03.19.2018

FSB: Crypto-assets Do Not Pose Financial Stability Risks

The Financial Stability Board (FSB) published a letter from FSB Chair Mark Carney to G20 Finance Ministers and Central Bank Governors ahead of their meetings in Buenos Aires on 19-20 March. The letter notes that the current backdrop of strong and balanced global growth is underpinned by a resilient global financial system that is the product of determined efforts by the G20 and FSB over the past decade.

The letter sets out the FSB’s priorities under the Argentine Presidency, which are designed to reinforce the G20’s objective of strong, sustainable and balanced growth through:

Vigilant monitoring to identify, assess and address new and emerging risks. 

The FSB will continue to regularly scan the horizon to identify and assess emerging risks, including through the bi-annual Early Warning Exercise conducted jointly with the IMF.

Responding to the concerns of members, the FSB has undertaken a review of the financial stability risks posed by the rapid growth of crypto-assets. The FSB’s initial assessment is that crypto-assets do not pose risks to global financial stability at this time. The market continues to evolve rapidly, however, and this initial assessment could change if crypto-assets were to become significantly more widely used or interconnected with the core of the regulated financial system. For example, wider use and greater interconnectedness could, if it occurred without material improvements in conduct, market integrity and cyber resilience, pose financial stability risks through confidence effects. The FSB will identify metrics for enhanced monitoring of the financial stability risks posed by crypto-assets and update the G20 as appropriate.

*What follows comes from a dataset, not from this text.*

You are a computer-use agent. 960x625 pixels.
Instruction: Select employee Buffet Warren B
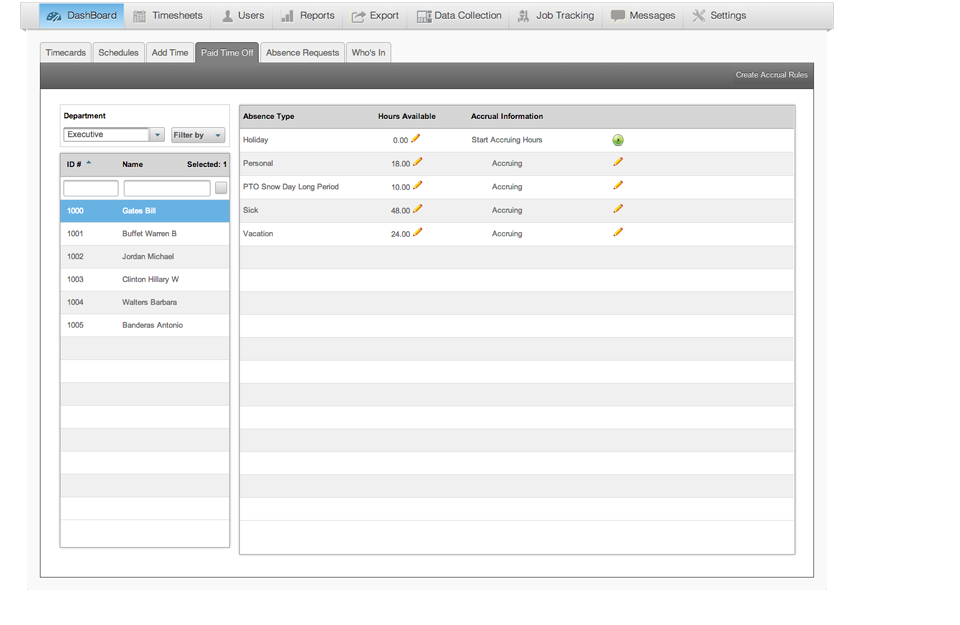(149, 234)
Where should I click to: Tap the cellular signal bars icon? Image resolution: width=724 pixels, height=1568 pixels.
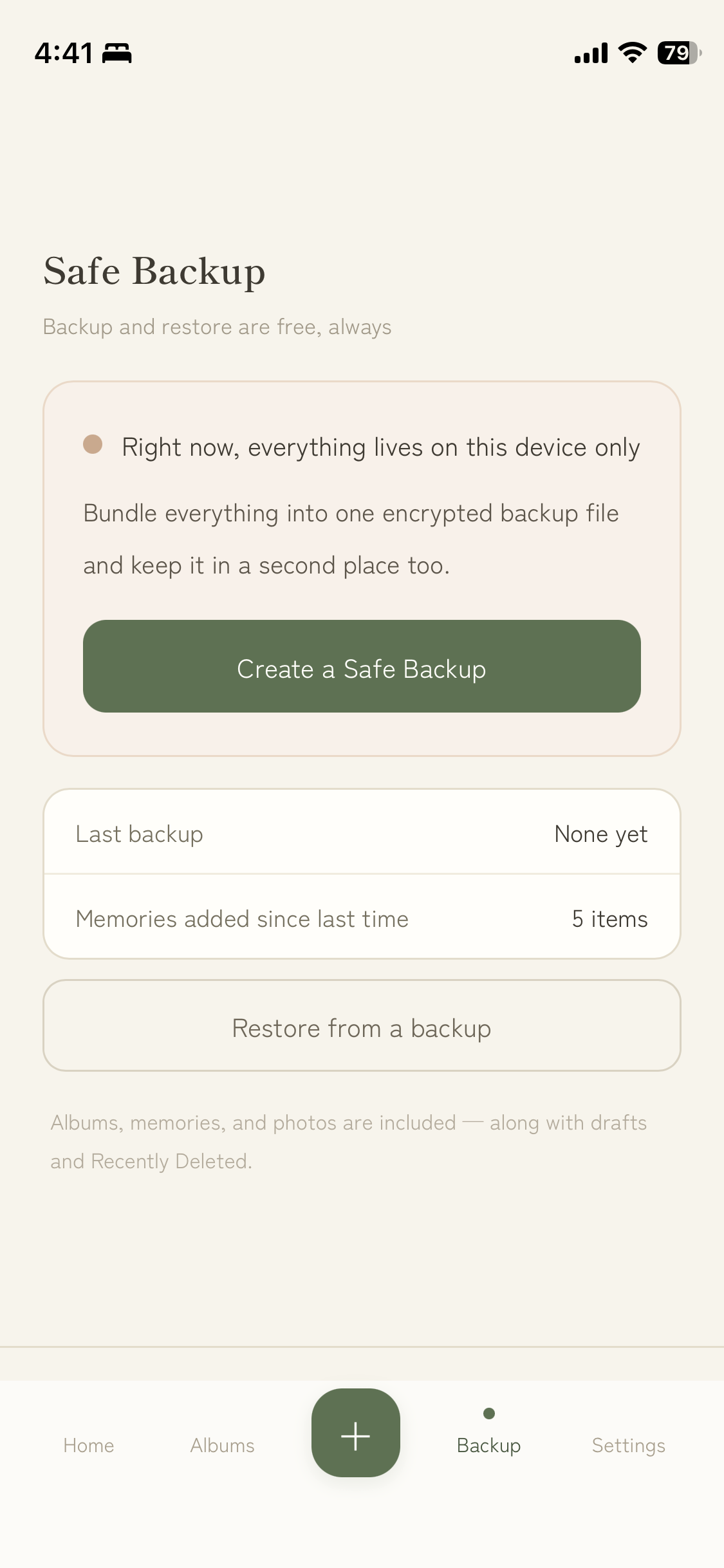point(591,53)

Crypto-assets raise a host of issues around consumer and investor protection, as well as their use to shield illicit activity and for money laundering and terrorist financing. At the same time, the technologies underlying them have the potential to improve the efficiency and inclusiveness of both the financial system and the economy. Relevant national authorities have begun to address these issues. Given the global nature of these markets, further international coordination is warranted, supported by international organisations such as the Committee on Payments and Market Infrastructures, Financial Action Task Force and International Organization of Securities Commissions.

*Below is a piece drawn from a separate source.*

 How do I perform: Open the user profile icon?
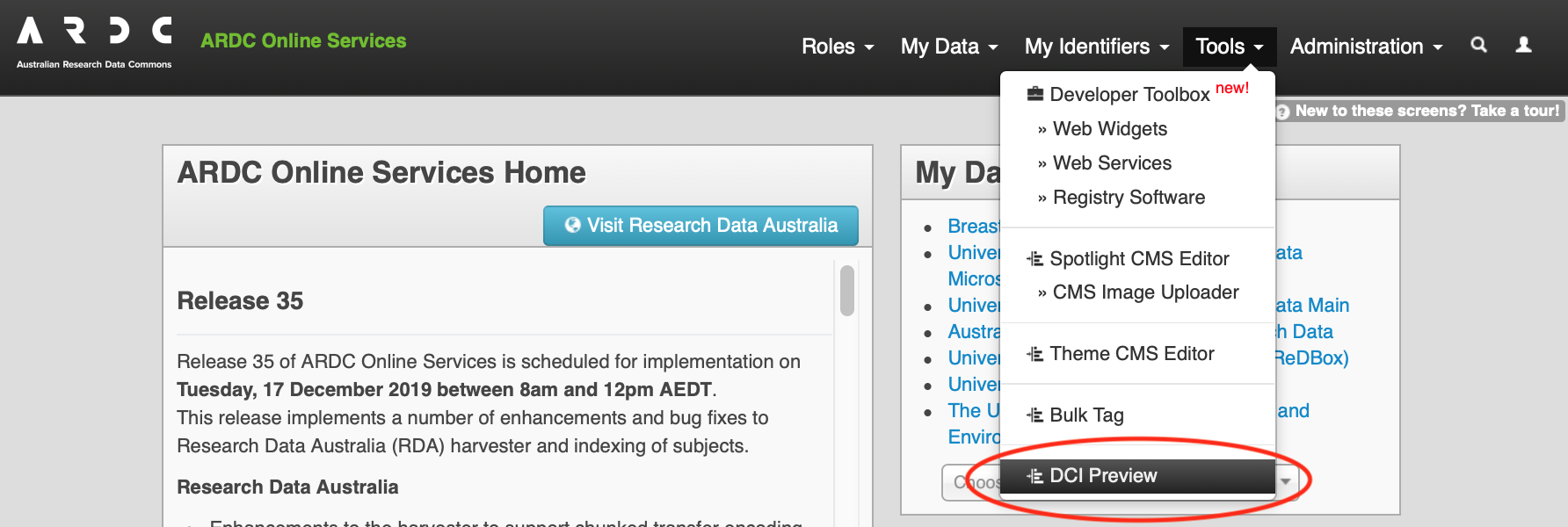coord(1524,45)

Disciplined completion of the G20’s outstanding financial reform priorities. 

The FSB is making significant progress on the G20’s outstanding financial reform priorities, with a large number of initiatives on track to be completed by or before the Buenos Aires Summit. During the course of the year the deliverables to the G20 will include the following areas: the correspondent banking Action Plan including improving the access of remittance providers to banking services; a toolkit for firms and supervisors on the use governance frameworks to reduce misconduct in the financial sector; leverage measures for investment funds to support resilient market-based finance; guidance on financial resources available to support central counterparty (CCP) resolution to deliver resilient and resolvable CCPs; a cyber security lexicon to support consistency in the work of the FSB, standard-setting bodies, authorities and private sector participants; and the private sector-led Task Force on Climate-related Financial Disclosures’ report on voluntary implementation of its recommendations to highlight good practice and foster wider adoption.

Pivoting to policy evaluation to ensure the reform programme is efficient, coherent and effective.

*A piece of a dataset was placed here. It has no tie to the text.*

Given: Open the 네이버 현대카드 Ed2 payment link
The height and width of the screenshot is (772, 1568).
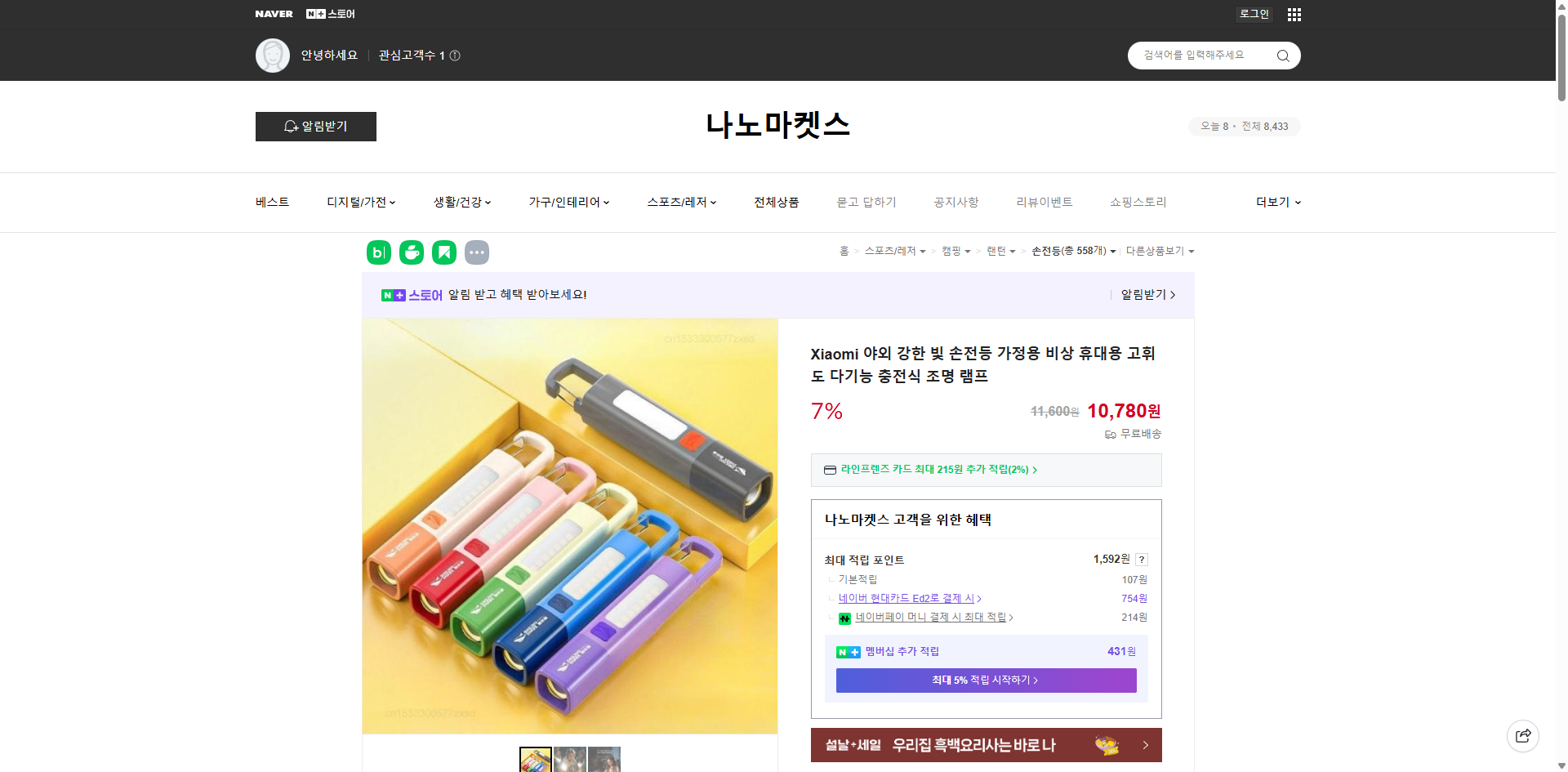Looking at the screenshot, I should 906,598.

The FSB is increasingly pivoting away from design of new policy initiatives towards dynamic implementation and rigorous evaluation of the effects of the agreed G20 reforms. The objective is to assess whether reforms are operating as intended, and to identify and deliver adjustments where appropriate, without compromising on either the original objectives of the reforms or the agreed level of resilience.

Optimising how the FSB works in order to maximise its effectiveness. The FSB has developed the international reforms necessary to fix the fault lines that caused the financial crisis through a collaborative, consensus-based approach that relies on the expertise of its members in order to deliver efficient and decisive analysis and action. To make sure it is fit for the next phase, the FSB’s membership is undertaking a thorough review of how the FSB works. The review will consider FSB transparency, consultation, mechanisms for setting its strategic agenda, and how to ensure discipline and efficiency in the FSB’s member-led groups charged with analysis and policy development, implementation and evaluation.

Notes
The FSB has been established to coordinate at the international level the work of national financial authorities and international standard setting bodies and to develop and promote the implementation of effective regulatory, supervisory and other financial sector policies in the interest of financial stability. It brings together national authorities responsible for financial stability in 24 countries and jurisdictions, international financial institutions, sector-specific international groupings of regulators and supervisors, and committees of central bank experts. The FSB also conducts outreach with 65 other jurisdictions through its six regional consultative groups.

The FSB is chaired by Mark Carney, Governor of the Bank of England. Its Secretariat is located in Basel, Switzerland, and hosted by the Bank for International Settlements.